§ **Task to carry out**: Count the lines below that contain the string "screenshot", treating uppercase and lowercase as distinct, and reply with the number alone.

§ **Data provided**:
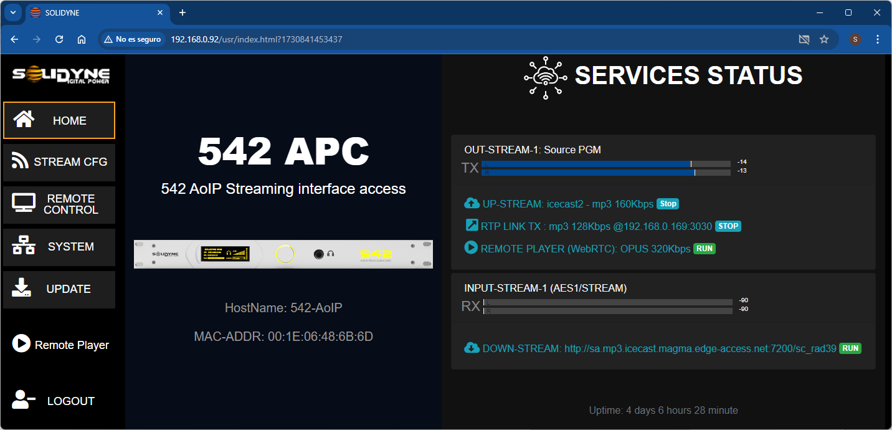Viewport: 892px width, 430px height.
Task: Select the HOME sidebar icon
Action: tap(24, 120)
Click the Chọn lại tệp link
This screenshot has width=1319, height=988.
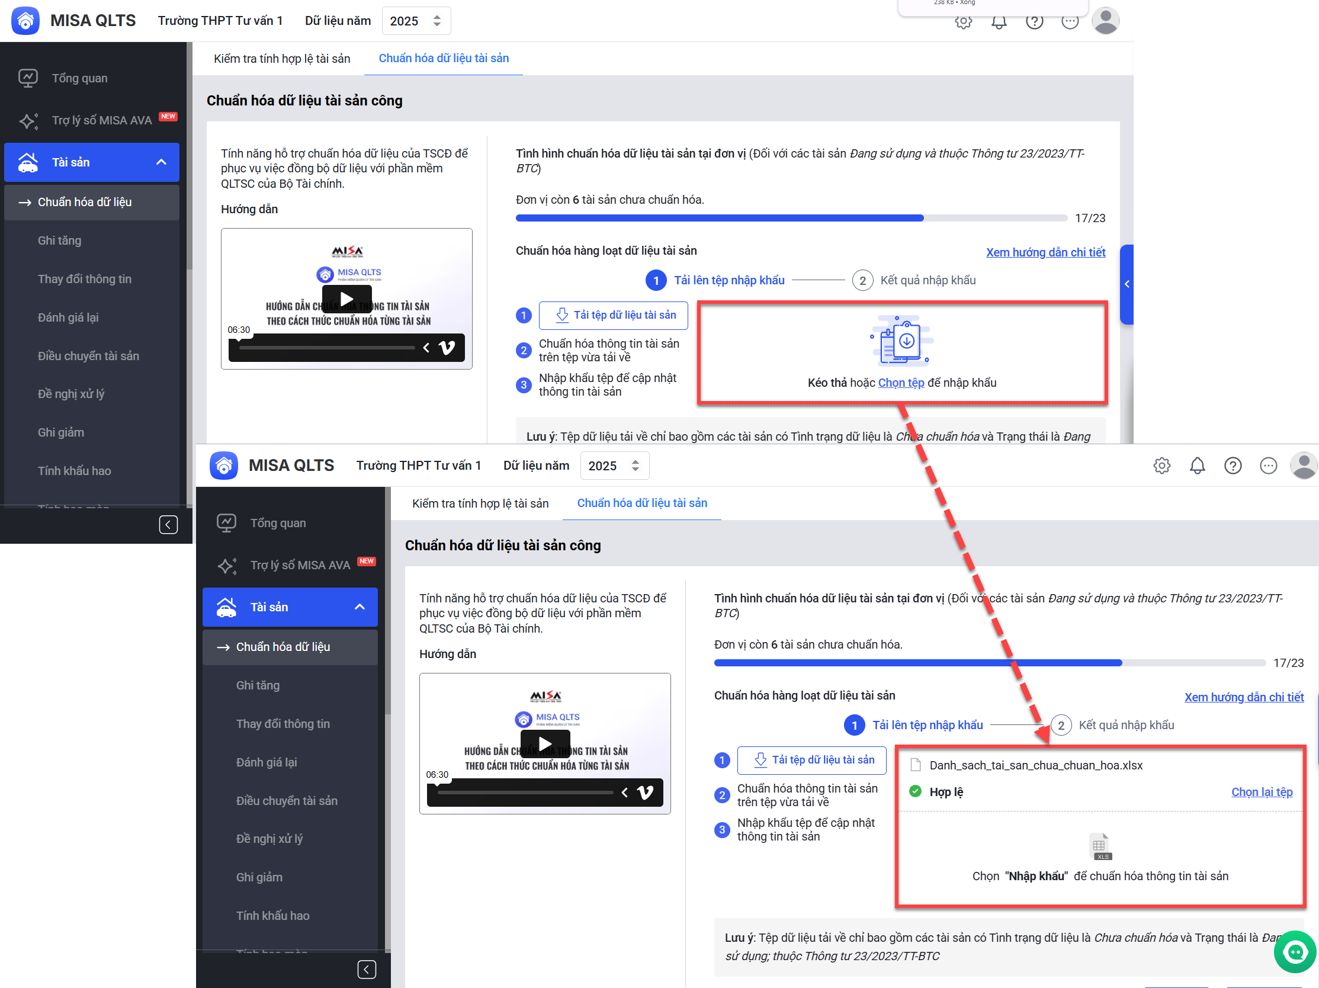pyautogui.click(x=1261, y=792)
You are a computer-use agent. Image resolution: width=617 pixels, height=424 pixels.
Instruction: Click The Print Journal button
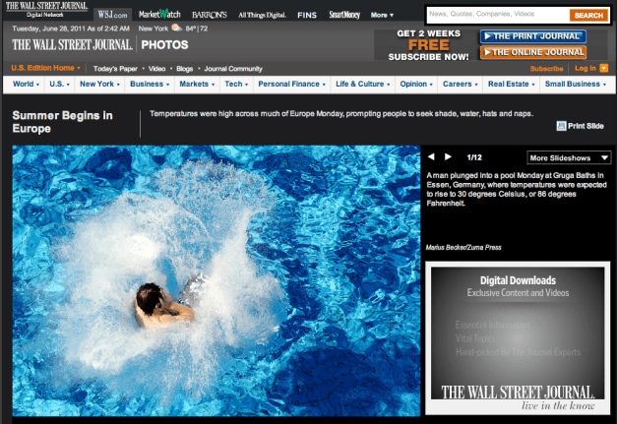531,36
---
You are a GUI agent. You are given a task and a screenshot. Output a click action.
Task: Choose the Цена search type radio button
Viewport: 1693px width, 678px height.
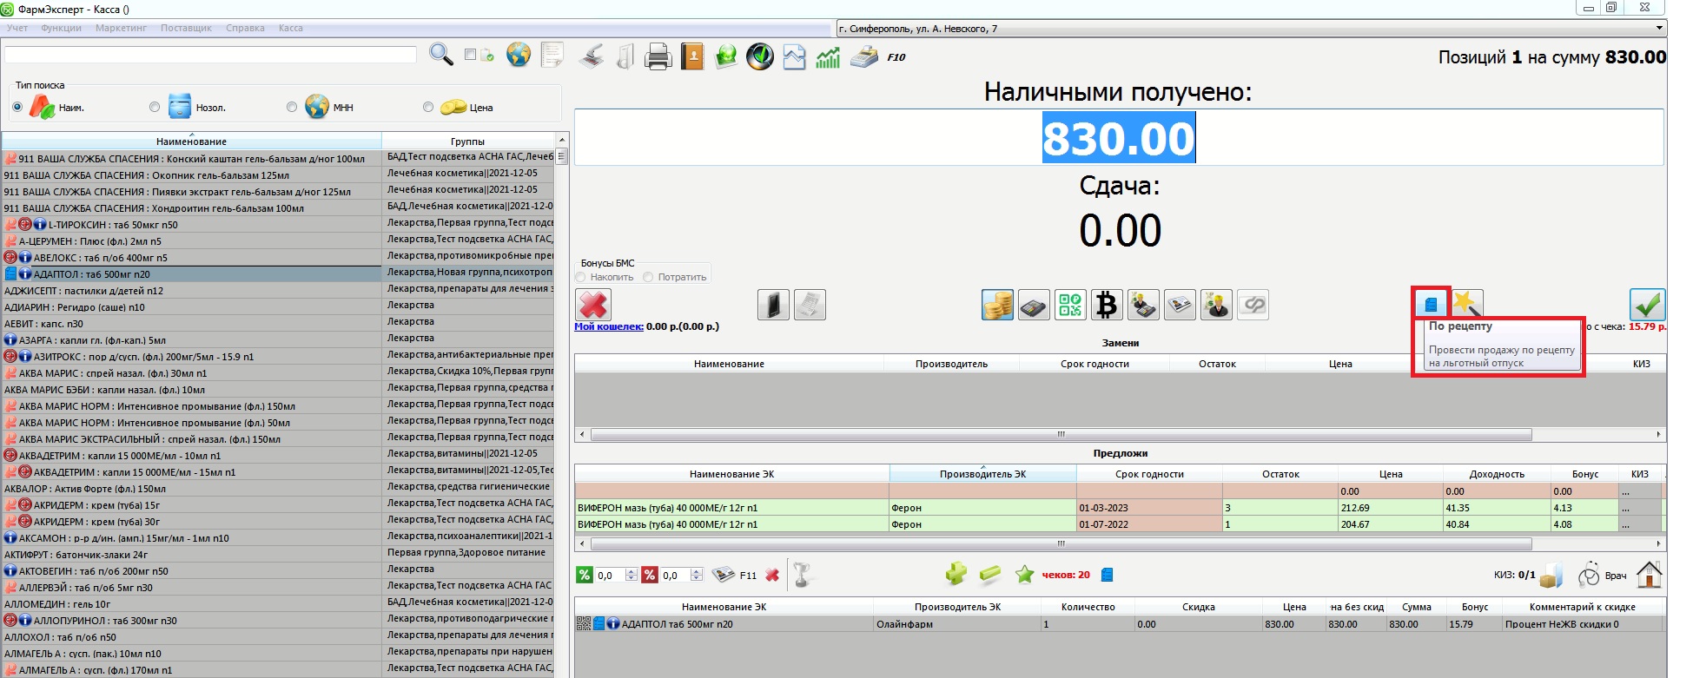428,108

§ **Written response**: 2